Лужайка, ведущая к лесу, была заболочена. Анатолий Иванович снова приладил к костылям плоские дощечки. Сашка уходил медленно — верно, сильно зашиб ногу, к тому же не пускала вязкая почва. Анатолий Иванович слышал, как хлюпает вода под его сапогами, потом до него донеслось хриплое, надсадное дыхание.

Перед лесом на болотине рос какой-то чахлый кустарник, и Сашка стремился достичь его, словно мог там схорониться. На миг он повернул к Анатолию Ивановичу свое бледное лопатообразное лицо, их глаза встретились, и Анатолия Ивановича удивило выражение ужаса на Сашкином лице.

— Стой! — крикнул Анатолий Иванович, и странен показался ему собственный голос. — Стой, говорю!..
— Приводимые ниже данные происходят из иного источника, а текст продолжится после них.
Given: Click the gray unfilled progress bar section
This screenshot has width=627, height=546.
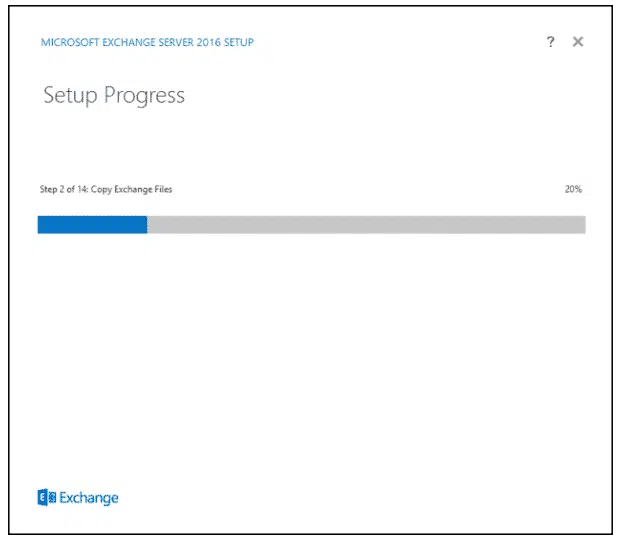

Сашка съежился, словно его ожгло, и рванулся к кустам. Анатолий Иванович понял это его движение, у него самого было чувство, будто он голосом прикоснулся к Сашке. Тот хотел широким прыжком достичь сухого бугра под кустами, но оступился и выше колен провалился в болотную топь. Но и Анатолий Иванович увяз в торфяном месиве. С неимоверным усилием, касаясь грудью осоковатой травы, он с хлюпом вытянул ногу, тяжело облипшую торфом, и послал вперед костыли. Он почти полз. А Сашка топтался в трясине, пытаясь ухватиться за ветку кустарника.

— Стой! — повторил Анатолий Иванович и еще ближе подтянулся к Сашке.

Тот, неловко ворочаясь всем телом, повернулся, содрал с плеча ружье и навел на егеря.

— Не подходи! — завизжал он. — Убью!..

— Но-но, полегче!..

Анатолию Ивановичу казалось, будто огромный, жадный рот всосал его ногу, он стал ворочать ногой в земле, потом медленно подтянул ее вперед, и тут в лицо ему ударил выстрел. Он почувствовал на макушке охлест воздуха, едко завоняло порохом, пыж щелкнул его по щеке. «Мимо целит», — подумал он спокойно и, вырвав наконец ногу, перекинул себя почти вплотную к Сашке. Черный кружочек дула уставился ему прямо в лоб. «А вот теперь в меня», — успел подумать Анатолий Иванович, и простор качнулся перед ним всей своей зеленью и голубизной, словно земля и небо поменялись местами. И странно: в этом дурманно-плывущем состоянии он четко услышал пустой щелк курка. Недаром же был он настоящим охотником, человеком мгновенных решений: он вскинул костыль и ударил Сашку по рукам. Тот выпустил ружье и повалился на спину.

Анатолий Иванович продрался вперед, поднял ружье, снял цевье и сунул в карман, затем кинул ружье Сашке. Он выбрался на сухое место, стряхнул с сапога и брючины жирные ошметья торфа и, вспомнив, что весь день не курил, достал плоскую железную коробочку с махоркой и дольками газетной бумаги, свернул цигарку и жадно затянулся.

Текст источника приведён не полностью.